The FTSE 100 group is developing MEDI8897 as a treatment for a respiratory syncytial virus – a major cause of lower respiratory tract infection (LRTI) which affects around 90% of children under two.
A recent phase IIb trial showed that children treated with the drug were less likely to suffer from LRTI caused by RSV.
Delivering the first bit of good news was the US Food and Drug Administration which granted the treatment breakthrough therapy designation.
A BTD is designed to expedite the development and review of medicines that are intended to treat a serious and have shown promise in early-stage clinical trials.
On top of that, MEDI8897 has also been granted access to PRIME – an initiative launched by the European Medicines Agency back in 2016 which is also designed to accelerate the development of drugs so they can reach patients faster.
EMA give their backing
To be eligible for PRIME, medicines must target an unmet medical need and show potential benefit for patients based on early clinical data.
This is the first time that any of Astra’s drugs have received PRIME eligibility since the initiative’s inception.
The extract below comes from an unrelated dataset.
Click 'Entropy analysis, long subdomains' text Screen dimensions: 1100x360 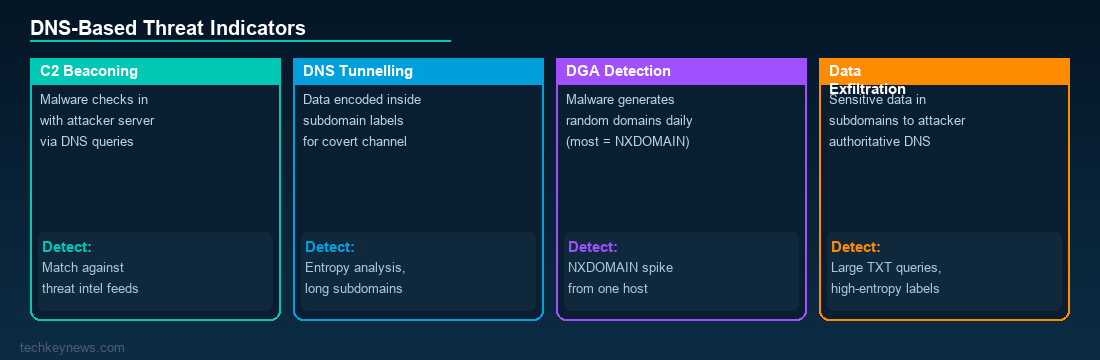click(355, 278)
“MEDI8897 is our next-generation preventive medicine for respiratory syncytial virus, which has the potential to address an important unmet need for infants, families and caregivers,” said Mene Panaglos, AstraZeneca’s executive vice president of R&D BioPharmaceuticals.
“The Breakthrough Therapy Designation, together with its recent PRIME eligibility from the European Medicines Agency, will help us to bring MEDI8897 to all infants at risk for RSV as quickly as possible.”
AstraZeneca shares edged 7p higher to 5,575p early on Tuesday.